Neuroscientists say when we learn new stuff, we physically grow new neural connections in our brain; little branches plow through the gray matter seeking a hookup. Is that why learning new stuff is painful?
And does thinking really hard burn calories? I can’t find a good answer for that question, but it was the reason my friends said I stayed leanish though I seemed to eat like a horse and never darkened the door of a fitness center.
I guess I could ask some scientists. They are supposed to think really hard, but they all are an average of seven pounds heavier now, right after the holidays. They will soon get back into their thinking routine (if not their jeans.)
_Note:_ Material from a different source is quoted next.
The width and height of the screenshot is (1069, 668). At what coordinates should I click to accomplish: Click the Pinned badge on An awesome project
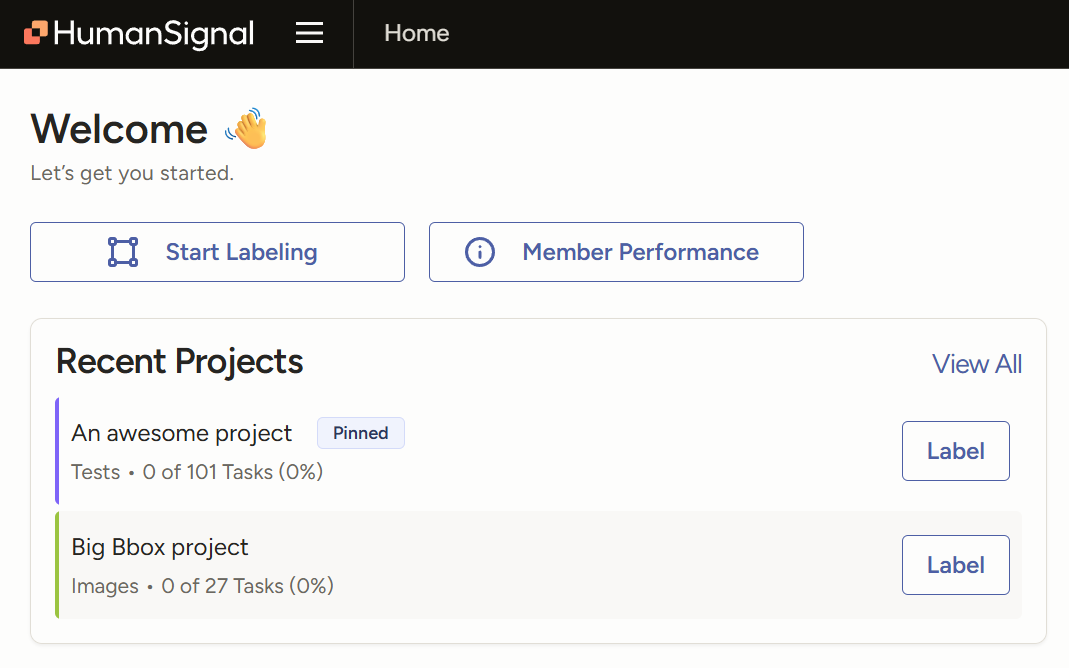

I’ve spent the past two days learning new software and my neurons are inflamed. I just want to do the thing, not learn new stuff. That’s like when I wanted to build a corral, but didn’t want to learn how to use a post hole digger or a circular saw.
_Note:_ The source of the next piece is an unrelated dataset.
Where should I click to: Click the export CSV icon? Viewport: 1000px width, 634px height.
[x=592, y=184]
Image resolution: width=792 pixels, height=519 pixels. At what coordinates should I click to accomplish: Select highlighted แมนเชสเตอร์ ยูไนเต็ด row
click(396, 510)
For two days I’ve run into terrible snags. Whole paragraphs of profanity paraded through my mind, offering to express my frustration, but I managed to not say any of it out loud. Finally, it came down to the terrifying fact that I would have to go into a program and change its code!
I know you Geeks out there are saying. “So what?” but to me it was as intimidating as shoeing a horse might be to you. I only mention that because I have shoed horses. So after two days of agony, learning new stuff by screwing up and fixing it (do we really learn any other way?) I did change the code and now it’s working just lover-ly! Ecstasy!
I have a theory for you to consider: If it can be done by a human being, you can do it. I know, I know, some human beings are better at some things than others. But I maintain, if it can be done by a human being, you can do it.